BOOKS

BEING THERE: Titanic, Marlon Brando and the
Luger Pistol

A life in which Peter Williams, wittily and dramatically, portrays: the inside story of milestone events over the last 50 years, and the lessons to be drawn from them. 

"This is a terrific book."
Professor Michael Irwin 

"Peter has told truth to power, held our masters to account and celebrated extraordinary people...a remarkable book by a remarkable journalist." 
Sir Clive Jones.... 

"Peter was always worth reading.  And after 50 years (in television), he still is."
Sir Jeremy Isaacs.
Available to buy from Amazon
Also available from Waterstones 
in Canterbury and Deal

IN BLACK AND WHITE - The History of the Kent Coalfield The History of the Kent Coalfield

The County of Kent, with its hop gardens, oasthouses and orchards, is known around the world as the Garden of England. In the 1920s, plans were drawn up to transform it into a new, industrial Black Country of coalmines and ironworks.  

Men starved of work during The Depression flocked to Kent, seeking jobs in the 18 new collieries promised by Neville Chamberlain, who would soon become Britain’s Prime Minister. Tens of thousands of men settled in Kent, with their families, and they stayed even when Britain’s collieries closed in the 1980s.  

But, like any immigrants, they were strangers in an established community, folk who lived off the land rather than beneath it.  

Peter Williams tells the unique story of a century of Kent coal.
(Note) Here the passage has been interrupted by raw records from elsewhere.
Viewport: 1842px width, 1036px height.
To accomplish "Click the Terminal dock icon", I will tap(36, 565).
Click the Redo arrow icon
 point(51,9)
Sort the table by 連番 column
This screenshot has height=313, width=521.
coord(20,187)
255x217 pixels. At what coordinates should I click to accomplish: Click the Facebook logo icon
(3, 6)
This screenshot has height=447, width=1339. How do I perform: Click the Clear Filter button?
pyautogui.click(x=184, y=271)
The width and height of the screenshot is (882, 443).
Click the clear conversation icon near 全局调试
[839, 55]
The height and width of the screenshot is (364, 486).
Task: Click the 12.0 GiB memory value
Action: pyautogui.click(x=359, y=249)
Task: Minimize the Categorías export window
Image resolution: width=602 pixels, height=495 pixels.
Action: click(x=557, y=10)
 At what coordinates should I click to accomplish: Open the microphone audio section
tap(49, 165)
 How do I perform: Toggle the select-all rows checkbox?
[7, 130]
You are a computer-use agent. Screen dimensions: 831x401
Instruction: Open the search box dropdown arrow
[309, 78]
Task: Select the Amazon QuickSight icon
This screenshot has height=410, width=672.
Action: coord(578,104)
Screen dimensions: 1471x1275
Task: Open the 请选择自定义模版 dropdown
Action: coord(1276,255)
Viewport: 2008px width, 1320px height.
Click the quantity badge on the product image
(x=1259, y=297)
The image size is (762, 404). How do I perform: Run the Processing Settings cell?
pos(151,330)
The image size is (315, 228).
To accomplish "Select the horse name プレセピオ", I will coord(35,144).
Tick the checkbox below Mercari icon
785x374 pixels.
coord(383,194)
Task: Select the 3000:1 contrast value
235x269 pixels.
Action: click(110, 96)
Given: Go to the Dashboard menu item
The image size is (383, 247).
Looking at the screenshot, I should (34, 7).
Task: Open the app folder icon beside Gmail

It is a story of love and hate, great triumphs and crushing disappointments, team spirit and laughter, and conflict at the highest level of Government.  

Publisher: PWTV 2019 - First Edition 2019: ISBN 978-1-9161936-1-1
Second Edition 2020: ISBN 978-1-9161936-2-8

"A well-written, intriguing slice of social history by Peter Williams ... a worthy obituary of a now-vanished Industry."
Daily Mail, January 2020

UNIT 731: Japanese Biological Warfare Experiments in World War II (with David Wallace) 

The biological warfare experiments carried out by the Japanese Army's Unit 731 on Allied prisoners of war, and the secret deal that took the results of those experiments to the US laboratories at Fort Detrick in Maryland.  Peter Williams talks to the architects of that deal, names the Japanese scientists who carried out this appalling work, and reveals how they escaped prosecution as war criminals.  The book poses the question: Did Emperor Hirohito know of these Top Secret freezing, ballistic and live vivisection experiments on human beings?

Publisher: Hodder and Stoughton 1989 
ISBN 0-340-39463-3
In paperback, Grafton Books 1990
ISBN 0-586-20822-4

McINDOE'S ARMY: The Guinea Pig Club 
(with Ted Harrison) 

Sir Archibald McIndoe and his team at the Queen Victoria Hospital, East Grinstead pioneered many new techniques in plastic, reconstructive surgery, as they rebuilt the faces and bodies of young airmen cruelly disfigured in World War Two.  But McIndoe also realised that rebuilding confidence and personality was also a vital part of his job.  In an atmosphere of comradeship and humour, this is the story of how these self-styled "Guinea Pigs" returned to the outside world.

Publisher: Pelham 1979
ISBN 0720711916
Paperback:, Sphere Books 1981

LYNN DAVIES: Winner Stakes All 

Lynn Davies - the first athlete in the world to hold simultaneously three Gold Medals in his event, the long jump, won at the Olympic, European and Commonwealth Games. The book examines his attitude to victory and defeat ... "I'm afraid of allowing myself to accommodate an image of Lynn Davies as a loser" ...talks to Davies' family, friends and rivals and offers an insight into his punishing training schedule.